Even if Scotland head coach Steve Clarke had resigned himself to failing to escape their World Cup group, this particular band of Scots plainly had not.
Hobbled by a brutal mix of wastefulness and self-inflicted errors, they needed snookers—blindfolded and without a cue ball, at that.
Not even John Higgins, the Wizard of Wishaw, would fancy rescuing them from this bind.
To go through, Clarke’s men required four other third-placed teams to finish on three points with a goal difference below -3, or with fewer points overall.
Until Spain’s win earlier in the Miami night, every completed group had gone the other way. Now, with Egypt in front, it seemed two of Saturday’s three unfinished groups would have to break Scotland’s way.
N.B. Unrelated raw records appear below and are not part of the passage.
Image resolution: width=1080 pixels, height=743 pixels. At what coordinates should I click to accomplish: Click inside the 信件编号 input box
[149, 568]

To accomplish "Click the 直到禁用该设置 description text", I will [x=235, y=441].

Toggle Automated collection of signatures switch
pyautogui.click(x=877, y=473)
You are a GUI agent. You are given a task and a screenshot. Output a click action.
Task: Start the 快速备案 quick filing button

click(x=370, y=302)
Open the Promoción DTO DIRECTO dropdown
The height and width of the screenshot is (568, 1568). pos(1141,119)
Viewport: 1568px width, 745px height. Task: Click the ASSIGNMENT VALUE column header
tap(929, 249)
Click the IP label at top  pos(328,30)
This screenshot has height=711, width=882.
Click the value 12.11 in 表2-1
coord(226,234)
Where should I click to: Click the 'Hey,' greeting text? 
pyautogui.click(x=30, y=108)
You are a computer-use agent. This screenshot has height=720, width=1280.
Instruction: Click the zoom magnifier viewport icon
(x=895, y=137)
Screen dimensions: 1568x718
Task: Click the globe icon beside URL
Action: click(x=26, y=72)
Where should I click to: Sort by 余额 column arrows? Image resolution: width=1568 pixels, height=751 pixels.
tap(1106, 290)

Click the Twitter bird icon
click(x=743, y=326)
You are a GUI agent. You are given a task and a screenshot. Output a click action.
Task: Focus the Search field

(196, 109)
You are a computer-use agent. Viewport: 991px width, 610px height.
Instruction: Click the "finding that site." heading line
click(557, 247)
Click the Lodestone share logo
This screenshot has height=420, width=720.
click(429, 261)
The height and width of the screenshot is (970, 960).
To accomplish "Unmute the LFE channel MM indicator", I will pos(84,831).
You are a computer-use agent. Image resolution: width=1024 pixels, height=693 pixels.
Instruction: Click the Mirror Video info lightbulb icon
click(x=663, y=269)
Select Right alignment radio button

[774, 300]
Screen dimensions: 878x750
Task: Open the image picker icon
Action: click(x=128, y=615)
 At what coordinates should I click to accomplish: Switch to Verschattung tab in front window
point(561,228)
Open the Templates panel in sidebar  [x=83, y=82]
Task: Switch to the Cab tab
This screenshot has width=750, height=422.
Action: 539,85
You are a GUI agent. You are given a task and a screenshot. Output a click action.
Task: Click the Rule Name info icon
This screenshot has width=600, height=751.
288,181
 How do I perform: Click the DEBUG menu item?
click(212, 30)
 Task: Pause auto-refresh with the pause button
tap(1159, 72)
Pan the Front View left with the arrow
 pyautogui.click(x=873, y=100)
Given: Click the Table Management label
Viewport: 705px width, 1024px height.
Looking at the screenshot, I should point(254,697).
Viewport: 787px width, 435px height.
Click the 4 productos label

A towering ask, but not unthinkable—judging by the air punches from the Scots in this bar when Mahmoud Saber swept in Egypt’s opener.
Nine minutes later, as a man in a Premier League shirt struck out trying to charm a woman a few feet away, Iran equalised, pricking the mood at one table.
As the match wore on, the music seemed to crank up, and so did the tension among the Scottish contingent.
The room swayed—almost samba-like—to the beat while the play burned on. In the corner, Lionel Messi moved in near slow motion, arms rhythmically slicing through an invisible tide.
They say rhythm is a dancer; Leo kept time to his own beat.
The apocalypse brothers stayed unmoved as the game surged into the second half, Egypt dropping deeper after Mohamed Salah departed.